A mountain lion tracked by the National Park Service is back in the spotlight after the service says it’s likely to blame for killing a leashed dog in California’s Hollywood Hills, reports say.
Security camera footage released by local outlet KTLA showed the mountain lion walking through a residential neighborhood and pouncing on a blue merle-Chihuahua mix named Piper. The attack happened Friday while a dog walker was on a stroll with the dog, the Los Angles Times reported.
Piper was one of two leashed dogs being walked by an unidentified dog walker, according to KTLA.
Daniel Jimenez, Piper’s owner, told the outlet he was out celebrating his daughter’s birthday on the night Piper was killed.
He recalled receiving a bizarre text from the dog walker that said a mountain lion “attacked and took away your dog”

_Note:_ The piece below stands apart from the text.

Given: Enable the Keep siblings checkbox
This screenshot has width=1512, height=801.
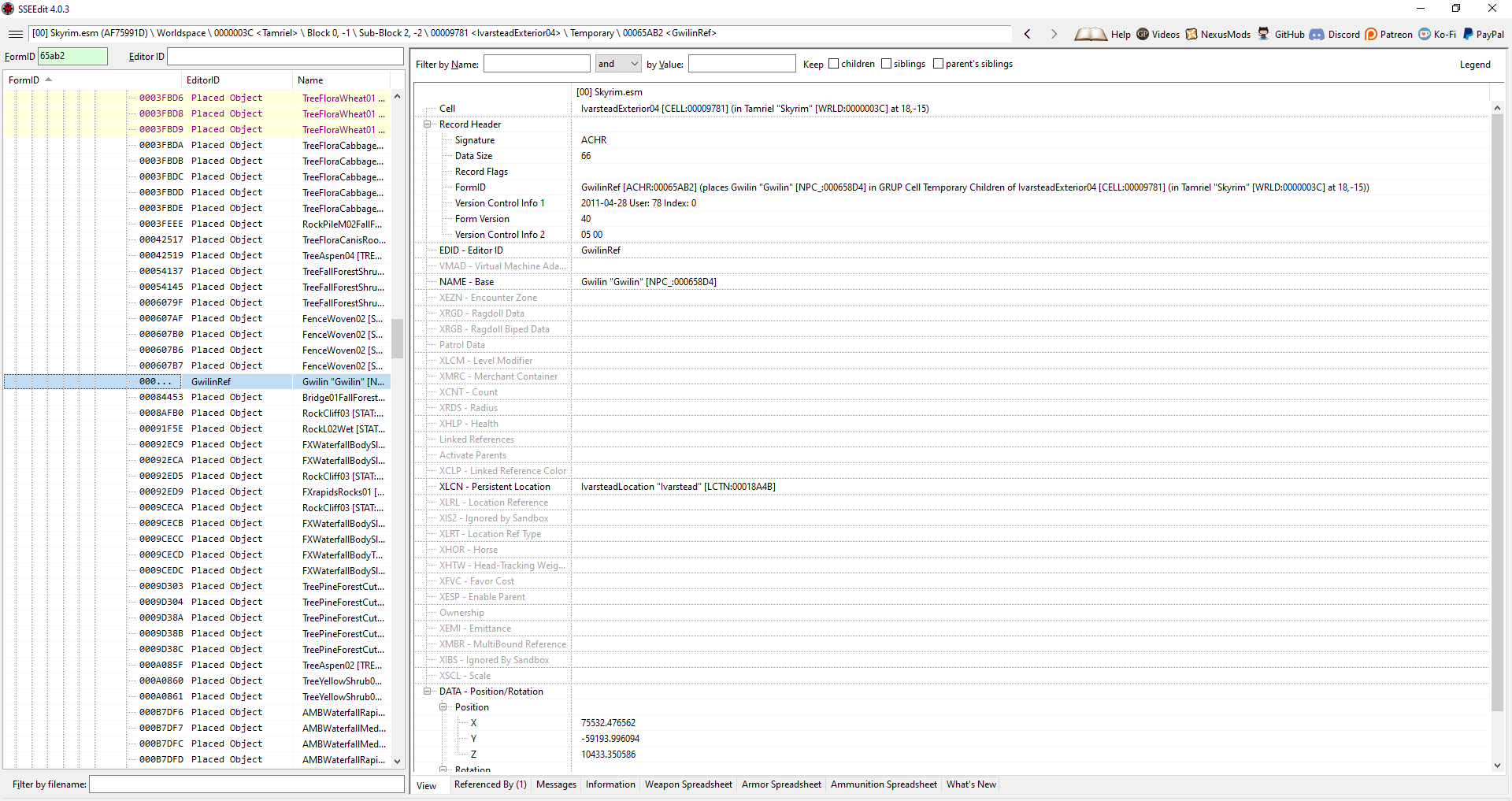Looking at the screenshot, I should [886, 64].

“We thought it was a joke, but it turned out it was real and we were just shocked,” Jimenez told the outlet. “My wife and I got Piper in 2014. We rescued her and she was just the sweetest dog. We’re just devastated at the loss of our little dog.”
Although no one has positively identified the big cat, the National Park Service told CNN the animal that killed Piper was likely P-22, one of several mountain lions the National Park Service tracks with GPS collars.
The National Park Service could not immediately be reached by USA TODAY.
According to the National Park Service website, P-22 is an 11-year old male puma that weighs about 123 pounds. The mountain lion spends most of his time within Griffith Park, one of the largest municipal parks with urban wilderness areas in the United States located in the eastern Santa Monica Mountain range.
Delivery driver killed in animal attack:Amazon delivery driver found dead after suspected dog attack at Missouri home
Rare bird spotted after 140 years hiding:This bird hadn’t been seen by researchers in over 140 years. They finally spotted it.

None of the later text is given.